Jevons Paradox Revisited? TurboQuant May Activate More AI Application Scenarios

Morgan Stanley pointed out that Google's TurboQuant technology only affects the key-value cache during the inference stage, does not impact the high-bandwidth memory (HBM) occupied by model weights, and is unrelated to training tasks.

Therefore, this does not represent a 6x reduction in total storage demand or hardware quantity, but rather an increase in single GPU throughput through efficiency gains – the same hardware can support 4 to 8 times longer contexts, or significantly increase batch processing scale without triggering memory overflows.

Nevertheless, the storage sector has seen significant cumulative gains this year, and valuations were already under pressure. Any technological advancement that could potentially reduce hardware demand is sufficient to trigger a defensive market reaction. Morgan Stanley also warned that since this compression technology can be directly integrated into platform infrastructure, it may pose a marginal downside risk to software.

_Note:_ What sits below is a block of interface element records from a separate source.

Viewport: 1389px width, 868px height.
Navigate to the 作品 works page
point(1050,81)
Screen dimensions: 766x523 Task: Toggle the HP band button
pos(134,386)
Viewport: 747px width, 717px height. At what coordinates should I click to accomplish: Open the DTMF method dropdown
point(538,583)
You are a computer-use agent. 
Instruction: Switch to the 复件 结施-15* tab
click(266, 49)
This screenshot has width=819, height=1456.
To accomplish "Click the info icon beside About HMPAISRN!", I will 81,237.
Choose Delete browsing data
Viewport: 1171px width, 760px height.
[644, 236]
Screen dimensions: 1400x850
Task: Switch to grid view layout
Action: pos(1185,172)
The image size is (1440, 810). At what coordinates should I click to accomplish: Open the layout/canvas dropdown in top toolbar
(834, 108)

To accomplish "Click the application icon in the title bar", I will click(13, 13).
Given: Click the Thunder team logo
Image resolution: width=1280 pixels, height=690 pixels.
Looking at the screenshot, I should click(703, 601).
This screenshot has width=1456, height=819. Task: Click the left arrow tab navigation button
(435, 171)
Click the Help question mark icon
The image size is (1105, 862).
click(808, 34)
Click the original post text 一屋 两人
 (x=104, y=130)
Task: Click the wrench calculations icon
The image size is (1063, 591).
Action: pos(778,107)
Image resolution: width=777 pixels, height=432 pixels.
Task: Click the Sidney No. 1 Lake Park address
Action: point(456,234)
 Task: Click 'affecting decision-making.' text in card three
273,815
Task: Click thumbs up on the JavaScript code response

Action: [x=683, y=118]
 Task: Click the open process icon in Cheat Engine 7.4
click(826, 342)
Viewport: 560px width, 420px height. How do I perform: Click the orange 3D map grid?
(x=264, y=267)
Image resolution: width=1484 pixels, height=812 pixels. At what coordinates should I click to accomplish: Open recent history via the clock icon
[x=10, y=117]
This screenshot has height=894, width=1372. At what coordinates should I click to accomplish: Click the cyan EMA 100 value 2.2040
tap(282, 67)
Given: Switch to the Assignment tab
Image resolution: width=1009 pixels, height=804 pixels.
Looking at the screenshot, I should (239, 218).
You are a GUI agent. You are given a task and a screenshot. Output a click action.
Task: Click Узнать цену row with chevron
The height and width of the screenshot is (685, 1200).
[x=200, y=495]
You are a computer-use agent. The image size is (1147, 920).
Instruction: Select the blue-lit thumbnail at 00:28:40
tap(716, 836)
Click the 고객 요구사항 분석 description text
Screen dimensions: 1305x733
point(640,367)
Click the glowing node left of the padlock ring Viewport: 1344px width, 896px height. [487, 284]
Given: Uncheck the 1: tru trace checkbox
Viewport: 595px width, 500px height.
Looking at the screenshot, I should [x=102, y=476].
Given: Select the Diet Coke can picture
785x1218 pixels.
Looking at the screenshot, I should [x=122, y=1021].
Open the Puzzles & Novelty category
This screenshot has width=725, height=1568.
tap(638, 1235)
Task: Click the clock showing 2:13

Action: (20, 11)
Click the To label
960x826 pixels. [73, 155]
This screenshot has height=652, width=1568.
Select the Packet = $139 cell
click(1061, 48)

In its analysis, Morgan Stanley cited Jevons paradox, suggesting that efficiency improvements could paradoxically increase overall demand. The logic is that TurboQuant, by compressing data volume and transmission, significantly lowers the service cost per query, making AI deployment more profitable.

This implies that models originally reliant on cloud clusters could be migrated to run on local hardware, effectively lowering the barrier to large-scale AI deployment and thus activating more application scenarios, leading to increased utilization of existing infrastructure.

Morgan Stanley referred to TurboQuant as a "breakthrough that reshapes the cost curve of AI deployment" and compared it to the impact of DeepSeek – signaling positive developments for cloud service providers and model platforms, offering considerable return on investment value in long-context inference and retrieval-intensive applications, while assessing the long-term impact on computing power and memory hardware as "neutral to positive."